Work to be completed
Search the material below for the word "Switch" and copy every line in which it occurs.

Dataset content
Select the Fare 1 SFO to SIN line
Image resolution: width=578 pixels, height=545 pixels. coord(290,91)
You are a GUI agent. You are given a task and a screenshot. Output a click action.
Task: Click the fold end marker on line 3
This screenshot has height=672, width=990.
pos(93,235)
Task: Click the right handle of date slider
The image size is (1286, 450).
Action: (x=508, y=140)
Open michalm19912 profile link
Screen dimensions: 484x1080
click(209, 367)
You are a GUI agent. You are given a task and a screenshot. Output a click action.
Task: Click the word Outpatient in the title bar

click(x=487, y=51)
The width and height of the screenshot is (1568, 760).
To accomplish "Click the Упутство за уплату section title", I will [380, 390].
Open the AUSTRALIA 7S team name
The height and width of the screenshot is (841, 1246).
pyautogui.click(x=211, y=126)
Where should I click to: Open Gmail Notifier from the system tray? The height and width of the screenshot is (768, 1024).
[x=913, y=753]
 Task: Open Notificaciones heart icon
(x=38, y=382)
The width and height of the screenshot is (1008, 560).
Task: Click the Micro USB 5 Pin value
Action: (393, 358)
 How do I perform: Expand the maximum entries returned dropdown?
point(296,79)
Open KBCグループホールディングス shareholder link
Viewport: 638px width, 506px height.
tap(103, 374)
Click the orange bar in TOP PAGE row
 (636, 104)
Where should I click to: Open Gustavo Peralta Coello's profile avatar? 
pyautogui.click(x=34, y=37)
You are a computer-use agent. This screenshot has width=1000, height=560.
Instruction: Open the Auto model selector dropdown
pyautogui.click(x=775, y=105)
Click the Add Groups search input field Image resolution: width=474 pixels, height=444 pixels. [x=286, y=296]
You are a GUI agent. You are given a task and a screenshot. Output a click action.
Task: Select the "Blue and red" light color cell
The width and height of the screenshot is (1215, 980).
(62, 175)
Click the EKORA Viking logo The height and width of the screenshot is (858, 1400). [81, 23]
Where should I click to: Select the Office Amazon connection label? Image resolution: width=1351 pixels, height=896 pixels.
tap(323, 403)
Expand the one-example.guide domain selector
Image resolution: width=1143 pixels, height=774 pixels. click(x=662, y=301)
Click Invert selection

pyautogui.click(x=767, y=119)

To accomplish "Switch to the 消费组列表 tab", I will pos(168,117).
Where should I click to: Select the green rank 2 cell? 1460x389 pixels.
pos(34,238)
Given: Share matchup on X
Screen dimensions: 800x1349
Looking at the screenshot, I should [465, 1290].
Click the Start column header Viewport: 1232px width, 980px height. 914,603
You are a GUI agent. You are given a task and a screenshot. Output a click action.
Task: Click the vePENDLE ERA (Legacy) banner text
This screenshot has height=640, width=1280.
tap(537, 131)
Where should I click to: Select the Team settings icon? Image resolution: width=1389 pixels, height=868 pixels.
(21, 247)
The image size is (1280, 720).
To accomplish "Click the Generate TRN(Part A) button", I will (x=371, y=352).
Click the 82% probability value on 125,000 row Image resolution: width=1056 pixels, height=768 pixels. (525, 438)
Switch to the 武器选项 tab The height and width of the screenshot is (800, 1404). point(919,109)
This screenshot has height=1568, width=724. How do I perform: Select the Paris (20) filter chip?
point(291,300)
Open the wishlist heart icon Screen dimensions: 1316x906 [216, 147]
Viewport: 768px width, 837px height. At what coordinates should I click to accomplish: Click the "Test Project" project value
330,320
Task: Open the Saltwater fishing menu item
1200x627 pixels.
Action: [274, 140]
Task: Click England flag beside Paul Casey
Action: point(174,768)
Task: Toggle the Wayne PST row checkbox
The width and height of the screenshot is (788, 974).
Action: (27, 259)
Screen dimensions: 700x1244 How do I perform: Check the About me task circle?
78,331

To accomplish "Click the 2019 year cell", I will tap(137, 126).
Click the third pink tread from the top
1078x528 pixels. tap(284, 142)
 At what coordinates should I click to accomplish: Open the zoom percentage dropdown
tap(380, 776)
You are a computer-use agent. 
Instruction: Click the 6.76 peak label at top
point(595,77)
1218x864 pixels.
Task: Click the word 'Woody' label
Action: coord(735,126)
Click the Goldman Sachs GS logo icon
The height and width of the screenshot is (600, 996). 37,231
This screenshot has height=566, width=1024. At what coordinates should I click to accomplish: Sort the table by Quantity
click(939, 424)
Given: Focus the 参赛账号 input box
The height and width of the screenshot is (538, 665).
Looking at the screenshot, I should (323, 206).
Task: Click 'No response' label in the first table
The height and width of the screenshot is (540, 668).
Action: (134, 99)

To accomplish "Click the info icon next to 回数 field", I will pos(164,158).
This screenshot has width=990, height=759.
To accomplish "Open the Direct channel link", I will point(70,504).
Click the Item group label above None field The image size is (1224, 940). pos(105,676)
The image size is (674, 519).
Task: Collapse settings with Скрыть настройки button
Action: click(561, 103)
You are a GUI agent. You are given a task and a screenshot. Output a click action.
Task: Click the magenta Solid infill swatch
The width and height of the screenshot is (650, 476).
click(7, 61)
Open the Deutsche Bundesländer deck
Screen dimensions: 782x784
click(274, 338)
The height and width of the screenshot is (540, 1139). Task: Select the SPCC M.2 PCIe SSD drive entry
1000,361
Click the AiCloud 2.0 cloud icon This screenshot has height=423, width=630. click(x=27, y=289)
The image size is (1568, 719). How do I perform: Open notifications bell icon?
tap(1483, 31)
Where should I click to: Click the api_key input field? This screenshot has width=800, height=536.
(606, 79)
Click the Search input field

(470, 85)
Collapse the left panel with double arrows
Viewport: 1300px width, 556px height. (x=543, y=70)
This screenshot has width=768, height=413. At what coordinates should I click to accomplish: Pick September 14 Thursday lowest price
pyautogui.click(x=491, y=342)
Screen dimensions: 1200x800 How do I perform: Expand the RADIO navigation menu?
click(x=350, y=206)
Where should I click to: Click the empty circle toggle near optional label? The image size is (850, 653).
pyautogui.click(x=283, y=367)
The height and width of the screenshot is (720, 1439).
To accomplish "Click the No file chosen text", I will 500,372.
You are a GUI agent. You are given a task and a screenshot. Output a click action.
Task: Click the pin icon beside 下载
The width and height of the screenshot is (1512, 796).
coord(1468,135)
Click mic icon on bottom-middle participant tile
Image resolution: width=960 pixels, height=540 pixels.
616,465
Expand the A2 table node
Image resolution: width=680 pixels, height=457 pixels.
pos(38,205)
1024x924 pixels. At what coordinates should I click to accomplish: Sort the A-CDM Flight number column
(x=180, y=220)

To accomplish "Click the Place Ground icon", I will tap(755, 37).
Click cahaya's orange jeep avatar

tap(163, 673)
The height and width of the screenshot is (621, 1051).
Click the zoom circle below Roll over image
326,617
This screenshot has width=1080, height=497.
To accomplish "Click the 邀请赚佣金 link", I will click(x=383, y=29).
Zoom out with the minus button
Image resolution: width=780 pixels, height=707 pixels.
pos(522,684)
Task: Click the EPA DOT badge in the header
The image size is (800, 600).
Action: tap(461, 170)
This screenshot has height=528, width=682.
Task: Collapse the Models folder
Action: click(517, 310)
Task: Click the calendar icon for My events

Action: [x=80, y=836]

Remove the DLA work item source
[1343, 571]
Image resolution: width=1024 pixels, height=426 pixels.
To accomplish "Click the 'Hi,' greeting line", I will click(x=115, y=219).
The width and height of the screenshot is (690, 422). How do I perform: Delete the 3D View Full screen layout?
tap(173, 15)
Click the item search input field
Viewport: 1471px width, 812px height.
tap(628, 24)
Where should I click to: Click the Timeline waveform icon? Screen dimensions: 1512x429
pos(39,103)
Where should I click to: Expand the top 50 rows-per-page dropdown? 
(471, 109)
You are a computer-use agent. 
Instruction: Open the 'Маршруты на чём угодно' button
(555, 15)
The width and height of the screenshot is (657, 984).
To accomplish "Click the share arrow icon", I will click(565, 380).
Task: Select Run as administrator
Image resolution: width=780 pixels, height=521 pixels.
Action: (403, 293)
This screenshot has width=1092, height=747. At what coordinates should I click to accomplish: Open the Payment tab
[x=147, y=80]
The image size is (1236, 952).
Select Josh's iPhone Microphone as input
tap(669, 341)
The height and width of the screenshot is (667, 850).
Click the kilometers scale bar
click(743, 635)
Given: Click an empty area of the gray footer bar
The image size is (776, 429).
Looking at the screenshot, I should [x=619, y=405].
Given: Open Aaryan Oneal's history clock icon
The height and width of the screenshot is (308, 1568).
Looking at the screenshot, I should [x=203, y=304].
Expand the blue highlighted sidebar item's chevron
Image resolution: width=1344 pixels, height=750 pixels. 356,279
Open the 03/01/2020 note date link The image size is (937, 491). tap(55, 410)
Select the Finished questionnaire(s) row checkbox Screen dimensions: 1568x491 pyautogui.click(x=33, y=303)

Written reply
To accomplish "Switch to the 消费组列表 tab", I will pos(168,117).
Switch to the 武器选项 tab The height and width of the screenshot is (800, 1404). point(919,109)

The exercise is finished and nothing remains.